[Start Supplied passage]

Introducing the Externalized Kudu Connector

April 30, 2025 - Ferenc Csaky

We are pleased to announce the revival of a connector that makes it possible for Flink to interact with Apache Kudu. The original connector existed as part of the Apache Bahir project, which was moved into the attic. Despite this, we saw interest to keep the Kudu connector updated, hence the community agreed to externalize it as a standalone connector in accordance with the current connector development model. For more information about the externalization process, see FLIP-439.

Highlights #

  • The connector is built on the already existing Apache Bahir code.
  • The existing DataStream connector is updated to Sink V2 API.
  • New DataStream Source API connector implementation.
  • The Table API source and sink connectors are now using the new Schema stack.
  • The first released connector version is 2.0.0, and it supports Flink 1.19, and 1.20.

DataStream Source API #

The Source API implementation is a net new addition to the externalized connector, and it brings some interesting features. Although Kudu itself is a bounded source, the Kudu Source implementation supports to configure boundedness, and can run in CONTINUOUS_UNBOUNDED mode. In CONTINUOUS_UNBOUNDED mode, the source operates similarly to a Change Data Capture (CDC) system. When the job starts, it takes a snapshot of the source table and records the snapshot timestamp. After that, it performs periodic differential scans, capturing only the changes that occurred since the last scan. The frequency of these scans is determined by the .setDiscoveryPeriod(Duration) setting. The following example demonstrates how to stream data from a Kudu table, capturing updates every one minute.

KuduSource<Row> source =
        KuduSource.<Row>builder()
                .setTableInfo(...)
                .setReaderConfig(...)
                .setRowResultConverter(new RowResultRowConverter())

[End Supplied passage]
[Start Data extract]

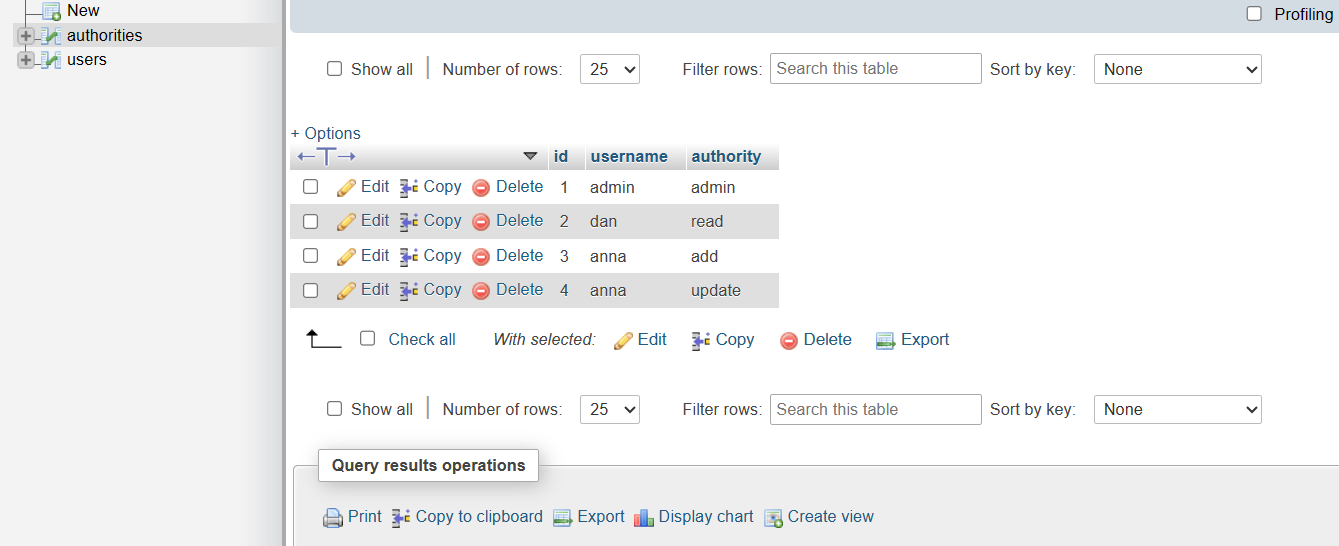Click red Delete icon for anna update row
Screen dimensions: 1339x546
tap(481, 291)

[End Data extract]

> **Exercise**:
Answer these questions about the Kudu connector announcement above:
(a) The original connector belonged to which project?
(b) What is the first released version of the connector, and which Flink versions does it support?
(c) In CONTINUOUS_UNBOUNDED mode, which setting determines how often the differential scans run?

> **Correct result**:
(a) The Apache Bahir project.
(b) Version 2.0.0, which supports Flink 1.19 and 1.20.
(c) The .setDiscoveryPeriod(Duration) setting.